===== Input data =====
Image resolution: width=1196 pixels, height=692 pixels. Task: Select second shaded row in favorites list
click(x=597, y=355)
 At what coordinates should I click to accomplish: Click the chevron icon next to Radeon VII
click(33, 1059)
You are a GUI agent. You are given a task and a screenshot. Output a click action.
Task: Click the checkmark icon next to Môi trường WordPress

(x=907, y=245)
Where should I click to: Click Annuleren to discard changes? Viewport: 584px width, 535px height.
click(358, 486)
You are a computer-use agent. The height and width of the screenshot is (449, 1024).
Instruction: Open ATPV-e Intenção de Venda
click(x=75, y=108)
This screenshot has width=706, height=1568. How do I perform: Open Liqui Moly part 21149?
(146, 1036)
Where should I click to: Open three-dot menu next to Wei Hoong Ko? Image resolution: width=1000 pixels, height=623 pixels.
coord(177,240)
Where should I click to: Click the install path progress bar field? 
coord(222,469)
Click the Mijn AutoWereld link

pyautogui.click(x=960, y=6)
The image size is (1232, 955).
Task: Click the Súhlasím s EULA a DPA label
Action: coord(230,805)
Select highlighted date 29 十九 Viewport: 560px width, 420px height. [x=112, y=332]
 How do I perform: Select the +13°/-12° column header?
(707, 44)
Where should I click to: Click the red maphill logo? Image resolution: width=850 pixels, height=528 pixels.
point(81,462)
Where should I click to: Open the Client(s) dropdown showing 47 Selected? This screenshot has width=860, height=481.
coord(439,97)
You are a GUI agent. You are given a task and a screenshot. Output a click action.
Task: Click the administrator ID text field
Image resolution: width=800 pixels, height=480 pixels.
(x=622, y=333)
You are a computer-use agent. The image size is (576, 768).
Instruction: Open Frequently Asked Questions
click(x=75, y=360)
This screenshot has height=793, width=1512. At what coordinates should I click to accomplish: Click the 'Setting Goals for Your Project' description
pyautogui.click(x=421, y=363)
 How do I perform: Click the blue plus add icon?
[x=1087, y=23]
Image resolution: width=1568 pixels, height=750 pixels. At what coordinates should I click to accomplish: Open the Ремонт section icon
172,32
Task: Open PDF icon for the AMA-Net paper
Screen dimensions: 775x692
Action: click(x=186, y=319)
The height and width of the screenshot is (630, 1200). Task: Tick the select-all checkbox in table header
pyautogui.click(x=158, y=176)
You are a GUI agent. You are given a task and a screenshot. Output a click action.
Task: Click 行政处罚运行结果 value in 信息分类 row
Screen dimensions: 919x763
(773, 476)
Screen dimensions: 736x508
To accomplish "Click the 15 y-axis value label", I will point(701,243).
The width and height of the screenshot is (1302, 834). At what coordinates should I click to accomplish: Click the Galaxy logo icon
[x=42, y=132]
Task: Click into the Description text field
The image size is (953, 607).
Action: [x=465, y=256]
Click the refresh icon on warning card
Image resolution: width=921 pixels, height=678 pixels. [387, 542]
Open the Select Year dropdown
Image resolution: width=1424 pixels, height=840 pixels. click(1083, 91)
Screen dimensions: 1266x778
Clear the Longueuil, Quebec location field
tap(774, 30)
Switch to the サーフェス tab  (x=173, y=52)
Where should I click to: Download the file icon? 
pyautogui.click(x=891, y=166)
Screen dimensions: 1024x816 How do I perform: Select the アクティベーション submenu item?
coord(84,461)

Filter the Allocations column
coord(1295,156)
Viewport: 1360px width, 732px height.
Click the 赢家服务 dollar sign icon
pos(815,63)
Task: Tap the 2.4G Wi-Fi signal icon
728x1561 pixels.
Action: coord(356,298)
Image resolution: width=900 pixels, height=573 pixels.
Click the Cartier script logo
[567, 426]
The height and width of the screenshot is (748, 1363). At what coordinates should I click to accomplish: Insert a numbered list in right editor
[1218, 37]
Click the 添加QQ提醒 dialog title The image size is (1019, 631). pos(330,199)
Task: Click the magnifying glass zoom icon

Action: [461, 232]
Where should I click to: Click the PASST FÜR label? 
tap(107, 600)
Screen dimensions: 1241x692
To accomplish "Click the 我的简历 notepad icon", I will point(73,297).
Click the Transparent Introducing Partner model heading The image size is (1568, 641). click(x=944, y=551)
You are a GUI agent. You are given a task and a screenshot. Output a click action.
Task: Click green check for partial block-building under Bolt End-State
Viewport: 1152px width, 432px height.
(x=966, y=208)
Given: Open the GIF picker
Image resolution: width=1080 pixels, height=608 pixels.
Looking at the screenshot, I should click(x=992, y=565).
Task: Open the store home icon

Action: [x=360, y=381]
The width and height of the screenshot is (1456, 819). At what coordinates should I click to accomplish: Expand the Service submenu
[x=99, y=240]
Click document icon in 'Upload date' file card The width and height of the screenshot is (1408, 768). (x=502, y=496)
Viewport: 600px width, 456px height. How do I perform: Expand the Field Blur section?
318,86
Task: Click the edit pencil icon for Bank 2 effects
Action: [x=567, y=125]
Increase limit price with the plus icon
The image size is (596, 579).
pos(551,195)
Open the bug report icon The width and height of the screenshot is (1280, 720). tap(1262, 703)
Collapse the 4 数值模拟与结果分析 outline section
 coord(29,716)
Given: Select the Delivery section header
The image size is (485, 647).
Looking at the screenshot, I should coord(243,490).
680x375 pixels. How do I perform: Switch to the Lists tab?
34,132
=====
### Exercise objective
Each line of the records must be reproduced exactly.

### Task solution
Image resolution: width=1196 pixels, height=692 pixels. Task: Select second shaded row in favorites list
click(x=597, y=355)
 At what coordinates should I click to accomplish: Click the chevron icon next to Radeon VII
click(33, 1059)
You are a GUI agent. You are given a task and a screenshot. Output a click action.
Task: Click the checkmark icon next to Môi trường WordPress

(x=907, y=245)
Where should I click to: Click Annuleren to discard changes? Viewport: 584px width, 535px height.
click(358, 486)
You are a computer-use agent. The height and width of the screenshot is (449, 1024).
Instruction: Open ATPV-e Intenção de Venda
click(x=75, y=108)
This screenshot has width=706, height=1568. How do I perform: Open Liqui Moly part 21149?
(146, 1036)
Where should I click to: Open three-dot menu next to Wei Hoong Ko? Image resolution: width=1000 pixels, height=623 pixels.
coord(177,240)
Where should I click to: Click the install path progress bar field? 
coord(222,469)
Click the Mijn AutoWereld link

pyautogui.click(x=960, y=6)
The image size is (1232, 955).
Task: Click the Súhlasím s EULA a DPA label
Action: coord(230,805)
Select highlighted date 29 十九 Viewport: 560px width, 420px height. [x=112, y=332]
 How do I perform: Select the +13°/-12° column header?
(707, 44)
Where should I click to: Click the red maphill logo? Image resolution: width=850 pixels, height=528 pixels.
point(81,462)
Where should I click to: Open the Client(s) dropdown showing 47 Selected? This screenshot has width=860, height=481.
coord(439,97)
You are a GUI agent. You are given a task and a screenshot. Output a click action.
Task: Click the administrator ID text field
Image resolution: width=800 pixels, height=480 pixels.
(x=622, y=333)
You are a computer-use agent. The image size is (576, 768).
Instruction: Open Frequently Asked Questions
click(x=75, y=360)
This screenshot has height=793, width=1512. At what coordinates should I click to accomplish: Click the 'Setting Goals for Your Project' description
pyautogui.click(x=421, y=363)
 How do I perform: Click the blue plus add icon?
[x=1087, y=23]
Image resolution: width=1568 pixels, height=750 pixels. At what coordinates should I click to accomplish: Open the Ремонт section icon
172,32
Task: Open PDF icon for the AMA-Net paper
Screen dimensions: 775x692
Action: click(x=186, y=319)
The height and width of the screenshot is (630, 1200). Task: Tick the select-all checkbox in table header
pyautogui.click(x=158, y=176)
You are a GUI agent. You are given a task and a screenshot. Output a click action.
Task: Click 行政处罚运行结果 value in 信息分类 row
Screen dimensions: 919x763
(773, 476)
Screen dimensions: 736x508
To accomplish "Click the 15 y-axis value label", I will point(701,243).
The width and height of the screenshot is (1302, 834). At what coordinates should I click to accomplish: Click the Galaxy logo icon
[x=42, y=132]
Task: Click into the Description text field
The image size is (953, 607).
Action: [x=465, y=256]
Click the refresh icon on warning card
Image resolution: width=921 pixels, height=678 pixels. [387, 542]
Open the Select Year dropdown
Image resolution: width=1424 pixels, height=840 pixels. click(1083, 91)
Screen dimensions: 1266x778
Clear the Longueuil, Quebec location field
tap(774, 30)
Switch to the サーフェス tab  (x=173, y=52)
Where should I click to: Download the file icon? 
pyautogui.click(x=891, y=166)
Screen dimensions: 1024x816 How do I perform: Select the アクティベーション submenu item?
coord(84,461)

Filter the Allocations column
coord(1295,156)
Viewport: 1360px width, 732px height.
Click the 赢家服务 dollar sign icon
pos(815,63)
Task: Tap the 2.4G Wi-Fi signal icon
728x1561 pixels.
Action: coord(356,298)
Image resolution: width=900 pixels, height=573 pixels.
Click the Cartier script logo
[567, 426]
The height and width of the screenshot is (748, 1363). At what coordinates should I click to accomplish: Insert a numbered list in right editor
[1218, 37]
Click the 添加QQ提醒 dialog title The image size is (1019, 631). pos(330,199)
Task: Click the magnifying glass zoom icon

Action: [461, 232]
Where should I click to: Click the PASST FÜR label? 
tap(107, 600)
Screen dimensions: 1241x692
To accomplish "Click the 我的简历 notepad icon", I will point(73,297).
Click the Transparent Introducing Partner model heading The image size is (1568, 641). click(x=944, y=551)
You are a GUI agent. You are given a task and a screenshot. Output a click action.
Task: Click green check for partial block-building under Bolt End-State
Viewport: 1152px width, 432px height.
(x=966, y=208)
Given: Open the GIF picker
Image resolution: width=1080 pixels, height=608 pixels.
Looking at the screenshot, I should click(x=992, y=565).
Task: Open the store home icon

Action: [x=360, y=381]
The width and height of the screenshot is (1456, 819). At what coordinates should I click to accomplish: Expand the Service submenu
[x=99, y=240]
Click document icon in 'Upload date' file card The width and height of the screenshot is (1408, 768). (x=502, y=496)
Viewport: 600px width, 456px height. How do I perform: Expand the Field Blur section?
318,86
Task: Click the edit pencil icon for Bank 2 effects
Action: [x=567, y=125]
Increase limit price with the plus icon
The image size is (596, 579).
pos(551,195)
Open the bug report icon The width and height of the screenshot is (1280, 720). tap(1262, 703)
Collapse the 4 数值模拟与结果分析 outline section
 coord(29,716)
Given: Select the Delivery section header
The image size is (485, 647).
Looking at the screenshot, I should coord(243,490).
680x375 pixels. How do I perform: Switch to the Lists tab?
34,132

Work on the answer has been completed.